3P分析のフレームワーク(書籍より)

 数あるヴァイオリン協奏曲の中でも、ヴィヴァルディの《四季》は特に人気の曲です。もともとは全12曲で構成された曲集の第1~4曲です。ヴィヴァルディの円熟期に作られました。

 特徴は、のちの協奏曲のスタンダードとなった形式を確立したことと、各章にソネット(14行詩)が添えられており、各曲をまるで耳で味わう絵画のように、詩情豊かに表現していることです。ドラマチックな曲調と「標題(タイトル)」をつけるこの形式は、のちの大勢のロマン派に受け継がれていきます。

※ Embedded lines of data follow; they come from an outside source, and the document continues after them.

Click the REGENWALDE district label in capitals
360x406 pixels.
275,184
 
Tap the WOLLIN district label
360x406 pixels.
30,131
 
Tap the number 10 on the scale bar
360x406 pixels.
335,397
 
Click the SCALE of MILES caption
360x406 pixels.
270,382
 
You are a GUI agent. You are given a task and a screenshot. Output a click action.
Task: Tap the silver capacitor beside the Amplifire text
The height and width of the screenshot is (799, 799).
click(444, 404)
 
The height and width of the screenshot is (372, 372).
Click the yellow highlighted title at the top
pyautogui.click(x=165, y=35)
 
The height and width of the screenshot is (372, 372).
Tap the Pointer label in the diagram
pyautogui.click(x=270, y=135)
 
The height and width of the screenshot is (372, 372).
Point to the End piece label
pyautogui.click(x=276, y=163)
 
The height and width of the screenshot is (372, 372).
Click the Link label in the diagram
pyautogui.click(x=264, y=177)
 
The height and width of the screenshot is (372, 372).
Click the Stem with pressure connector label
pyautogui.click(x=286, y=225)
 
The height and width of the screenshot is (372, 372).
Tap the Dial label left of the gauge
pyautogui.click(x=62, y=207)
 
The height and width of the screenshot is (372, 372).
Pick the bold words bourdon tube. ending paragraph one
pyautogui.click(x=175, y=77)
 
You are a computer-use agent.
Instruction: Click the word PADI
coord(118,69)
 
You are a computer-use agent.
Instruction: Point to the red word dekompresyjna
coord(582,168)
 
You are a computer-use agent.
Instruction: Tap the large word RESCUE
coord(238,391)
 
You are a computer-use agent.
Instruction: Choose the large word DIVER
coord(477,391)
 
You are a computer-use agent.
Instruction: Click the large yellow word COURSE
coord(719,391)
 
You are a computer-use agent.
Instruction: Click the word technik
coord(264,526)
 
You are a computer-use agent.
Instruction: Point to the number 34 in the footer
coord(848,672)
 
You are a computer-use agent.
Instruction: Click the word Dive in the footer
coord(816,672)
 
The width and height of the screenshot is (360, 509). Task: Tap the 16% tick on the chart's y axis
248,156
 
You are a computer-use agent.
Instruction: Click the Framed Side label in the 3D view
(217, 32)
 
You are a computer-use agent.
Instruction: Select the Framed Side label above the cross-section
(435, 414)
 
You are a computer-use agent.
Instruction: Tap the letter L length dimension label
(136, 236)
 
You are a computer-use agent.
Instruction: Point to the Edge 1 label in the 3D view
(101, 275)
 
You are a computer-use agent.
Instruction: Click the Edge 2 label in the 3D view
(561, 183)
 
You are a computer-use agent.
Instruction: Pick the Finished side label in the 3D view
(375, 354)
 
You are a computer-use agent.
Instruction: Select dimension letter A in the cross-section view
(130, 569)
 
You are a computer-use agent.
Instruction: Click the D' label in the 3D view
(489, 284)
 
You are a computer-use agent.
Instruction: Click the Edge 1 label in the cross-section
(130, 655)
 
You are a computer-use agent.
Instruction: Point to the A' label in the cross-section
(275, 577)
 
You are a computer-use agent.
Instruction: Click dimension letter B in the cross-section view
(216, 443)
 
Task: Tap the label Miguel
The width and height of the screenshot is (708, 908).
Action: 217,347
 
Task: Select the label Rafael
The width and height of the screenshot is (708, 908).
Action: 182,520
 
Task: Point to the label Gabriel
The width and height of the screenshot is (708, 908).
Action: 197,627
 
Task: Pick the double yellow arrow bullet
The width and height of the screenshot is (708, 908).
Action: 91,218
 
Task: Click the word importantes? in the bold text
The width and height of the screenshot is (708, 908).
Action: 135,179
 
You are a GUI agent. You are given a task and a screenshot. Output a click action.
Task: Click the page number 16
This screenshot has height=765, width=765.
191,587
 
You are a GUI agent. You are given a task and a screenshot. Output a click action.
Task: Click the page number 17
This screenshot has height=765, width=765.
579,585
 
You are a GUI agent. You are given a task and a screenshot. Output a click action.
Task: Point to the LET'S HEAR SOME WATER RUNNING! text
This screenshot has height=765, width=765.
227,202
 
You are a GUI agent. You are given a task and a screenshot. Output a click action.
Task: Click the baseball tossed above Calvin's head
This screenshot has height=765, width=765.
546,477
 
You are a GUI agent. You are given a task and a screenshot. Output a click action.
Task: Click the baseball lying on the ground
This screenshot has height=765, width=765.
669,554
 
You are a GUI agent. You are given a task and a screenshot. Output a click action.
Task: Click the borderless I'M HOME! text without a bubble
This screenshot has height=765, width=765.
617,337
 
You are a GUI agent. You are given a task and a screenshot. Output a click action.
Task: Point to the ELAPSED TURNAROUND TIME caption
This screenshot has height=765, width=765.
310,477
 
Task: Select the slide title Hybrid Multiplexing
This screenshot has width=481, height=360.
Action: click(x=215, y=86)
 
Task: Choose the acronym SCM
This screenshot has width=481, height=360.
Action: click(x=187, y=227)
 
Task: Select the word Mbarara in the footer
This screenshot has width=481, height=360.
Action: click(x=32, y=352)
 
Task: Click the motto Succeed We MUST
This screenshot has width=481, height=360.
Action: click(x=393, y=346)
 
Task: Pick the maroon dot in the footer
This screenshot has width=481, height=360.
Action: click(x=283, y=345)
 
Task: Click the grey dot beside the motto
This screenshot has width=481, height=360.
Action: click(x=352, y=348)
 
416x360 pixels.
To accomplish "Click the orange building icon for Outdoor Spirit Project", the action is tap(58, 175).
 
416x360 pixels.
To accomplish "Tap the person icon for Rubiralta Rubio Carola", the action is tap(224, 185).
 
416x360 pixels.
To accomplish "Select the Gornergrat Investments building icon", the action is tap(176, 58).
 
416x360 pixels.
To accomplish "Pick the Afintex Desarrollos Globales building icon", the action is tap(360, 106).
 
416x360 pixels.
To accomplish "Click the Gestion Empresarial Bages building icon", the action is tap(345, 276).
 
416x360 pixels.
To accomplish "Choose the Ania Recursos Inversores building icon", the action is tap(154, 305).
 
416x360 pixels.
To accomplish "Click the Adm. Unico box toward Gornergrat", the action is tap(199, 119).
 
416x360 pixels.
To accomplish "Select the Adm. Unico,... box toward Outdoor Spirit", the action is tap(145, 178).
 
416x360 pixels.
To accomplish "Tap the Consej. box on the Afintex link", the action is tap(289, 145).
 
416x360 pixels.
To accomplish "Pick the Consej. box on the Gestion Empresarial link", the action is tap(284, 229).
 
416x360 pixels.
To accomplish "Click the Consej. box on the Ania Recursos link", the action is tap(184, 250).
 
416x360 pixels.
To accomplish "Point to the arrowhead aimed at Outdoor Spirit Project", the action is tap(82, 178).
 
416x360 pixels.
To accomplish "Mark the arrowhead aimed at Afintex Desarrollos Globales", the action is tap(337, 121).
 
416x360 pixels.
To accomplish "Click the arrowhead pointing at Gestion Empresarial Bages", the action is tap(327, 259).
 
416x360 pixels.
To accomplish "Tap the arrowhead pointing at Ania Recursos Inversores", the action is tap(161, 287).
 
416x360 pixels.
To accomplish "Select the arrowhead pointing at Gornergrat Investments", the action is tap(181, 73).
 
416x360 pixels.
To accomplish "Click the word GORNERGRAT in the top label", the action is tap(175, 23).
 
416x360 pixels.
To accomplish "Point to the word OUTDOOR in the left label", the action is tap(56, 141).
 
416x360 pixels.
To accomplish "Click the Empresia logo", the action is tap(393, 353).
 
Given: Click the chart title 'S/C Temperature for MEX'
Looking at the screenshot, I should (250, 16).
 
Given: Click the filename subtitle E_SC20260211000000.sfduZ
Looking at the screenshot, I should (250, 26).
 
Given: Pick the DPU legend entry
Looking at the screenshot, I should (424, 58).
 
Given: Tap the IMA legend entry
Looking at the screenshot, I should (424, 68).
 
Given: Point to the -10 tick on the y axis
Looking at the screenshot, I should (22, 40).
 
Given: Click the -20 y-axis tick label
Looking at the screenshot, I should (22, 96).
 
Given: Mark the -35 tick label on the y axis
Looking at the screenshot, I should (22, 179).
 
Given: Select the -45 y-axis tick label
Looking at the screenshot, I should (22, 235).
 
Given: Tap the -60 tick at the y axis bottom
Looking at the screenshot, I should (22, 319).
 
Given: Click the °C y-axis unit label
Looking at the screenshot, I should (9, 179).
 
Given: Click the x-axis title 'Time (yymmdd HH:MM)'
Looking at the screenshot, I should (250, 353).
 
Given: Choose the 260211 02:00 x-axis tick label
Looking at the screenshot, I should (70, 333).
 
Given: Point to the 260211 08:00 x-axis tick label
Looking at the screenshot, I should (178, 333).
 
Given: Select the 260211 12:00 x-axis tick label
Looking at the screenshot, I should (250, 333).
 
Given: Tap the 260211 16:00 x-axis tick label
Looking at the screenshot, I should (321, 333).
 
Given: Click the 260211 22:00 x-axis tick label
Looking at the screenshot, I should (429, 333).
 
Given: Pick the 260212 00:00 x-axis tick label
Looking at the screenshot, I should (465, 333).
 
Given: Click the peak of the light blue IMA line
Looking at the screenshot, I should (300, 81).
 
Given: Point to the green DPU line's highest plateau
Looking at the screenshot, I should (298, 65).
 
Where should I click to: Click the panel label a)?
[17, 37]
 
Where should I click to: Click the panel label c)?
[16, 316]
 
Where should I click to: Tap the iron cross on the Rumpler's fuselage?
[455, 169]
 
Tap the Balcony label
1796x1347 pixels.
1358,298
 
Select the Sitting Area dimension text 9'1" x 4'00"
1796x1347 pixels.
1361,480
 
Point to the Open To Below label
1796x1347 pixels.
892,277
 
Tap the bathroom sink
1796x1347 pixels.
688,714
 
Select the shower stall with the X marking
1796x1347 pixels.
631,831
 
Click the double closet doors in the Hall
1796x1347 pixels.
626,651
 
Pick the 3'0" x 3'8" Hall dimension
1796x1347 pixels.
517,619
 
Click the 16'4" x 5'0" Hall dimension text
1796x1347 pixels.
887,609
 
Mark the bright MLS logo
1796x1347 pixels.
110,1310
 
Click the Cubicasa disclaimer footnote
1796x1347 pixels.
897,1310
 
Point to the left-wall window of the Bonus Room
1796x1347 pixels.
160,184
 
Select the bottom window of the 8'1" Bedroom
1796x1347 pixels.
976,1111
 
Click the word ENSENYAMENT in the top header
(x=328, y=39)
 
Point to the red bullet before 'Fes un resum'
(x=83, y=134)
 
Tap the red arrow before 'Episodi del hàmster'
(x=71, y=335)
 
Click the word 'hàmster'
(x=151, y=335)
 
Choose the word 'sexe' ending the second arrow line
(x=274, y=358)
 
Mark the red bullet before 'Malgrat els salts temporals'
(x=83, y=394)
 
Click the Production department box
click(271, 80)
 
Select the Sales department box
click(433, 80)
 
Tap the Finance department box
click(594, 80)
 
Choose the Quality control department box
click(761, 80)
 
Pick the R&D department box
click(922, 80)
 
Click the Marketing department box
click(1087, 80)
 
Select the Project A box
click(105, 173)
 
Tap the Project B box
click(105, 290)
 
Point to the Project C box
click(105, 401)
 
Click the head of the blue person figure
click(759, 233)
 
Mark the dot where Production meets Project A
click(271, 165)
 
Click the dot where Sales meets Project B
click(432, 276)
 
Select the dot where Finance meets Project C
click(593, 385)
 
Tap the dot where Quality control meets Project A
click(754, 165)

《春》は、鳥のさえずりや穏やかな牧羊、犬の鳴き声、牧笛といった牧歌的で歓喜あふれる描写が印象的です。
《夏》は、気だるい蒸し暑さをハエや羊飼いの嘆きなどで表し、第3楽章の雷鳴がとどろく様子がインパクト大です。
《秋》は、歌って踊る村人や狩りの場面で豊穣の季節を表現しています。
《冬》の寒さに凍える様子は、震えや足踏みの音でわかります。

 これまでになかったスピーディーなソロヴァイオリンが織りなすこれらの色彩の表現は、当時大変斬新なものでした。「対比」を強調する劇的で色鮮やかな旋律で、バロック音楽らしさ満載の代表作です。